- _DO THIS_
Format the data below as a numbered list with one line per item, and leave out any blank lines.

start RECORDS

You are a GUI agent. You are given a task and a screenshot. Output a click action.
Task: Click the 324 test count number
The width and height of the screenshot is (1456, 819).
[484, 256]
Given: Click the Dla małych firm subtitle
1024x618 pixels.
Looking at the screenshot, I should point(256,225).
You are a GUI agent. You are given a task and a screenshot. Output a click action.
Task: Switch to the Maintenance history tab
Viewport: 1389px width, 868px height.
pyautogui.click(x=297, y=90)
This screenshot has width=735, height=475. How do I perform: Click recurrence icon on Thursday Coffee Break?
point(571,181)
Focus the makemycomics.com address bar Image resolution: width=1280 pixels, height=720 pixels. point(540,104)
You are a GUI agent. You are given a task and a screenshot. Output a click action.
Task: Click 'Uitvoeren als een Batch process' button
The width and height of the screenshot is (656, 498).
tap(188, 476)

end RECORDS

- _THE OUTPUT_
1. You are a GUI agent. You are given a task and a screenshot. Output a click action.
2. Task: Click the 324 test count number
3. The width and height of the screenshot is (1456, 819).
4. [484, 256]
5. Given: Click the Dla małych firm subtitle
6. 1024x618 pixels.
7. Looking at the screenshot, I should point(256,225).
8. You are a GUI agent. You are given a task and a screenshot. Output a click action.
9. Task: Switch to the Maintenance history tab
10. Viewport: 1389px width, 868px height.
11. pyautogui.click(x=297, y=90)
12. This screenshot has width=735, height=475. How do I perform: Click recurrence icon on Thursday Coffee Break?
13. point(571,181)
14. Focus the makemycomics.com address bar Image resolution: width=1280 pixels, height=720 pixels. point(540,104)
15. You are a GUI agent. You are given a task and a screenshot. Output a click action.
16. Task: Click 'Uitvoeren als een Batch process' button
17. The width and height of the screenshot is (656, 498).
18. tap(188, 476)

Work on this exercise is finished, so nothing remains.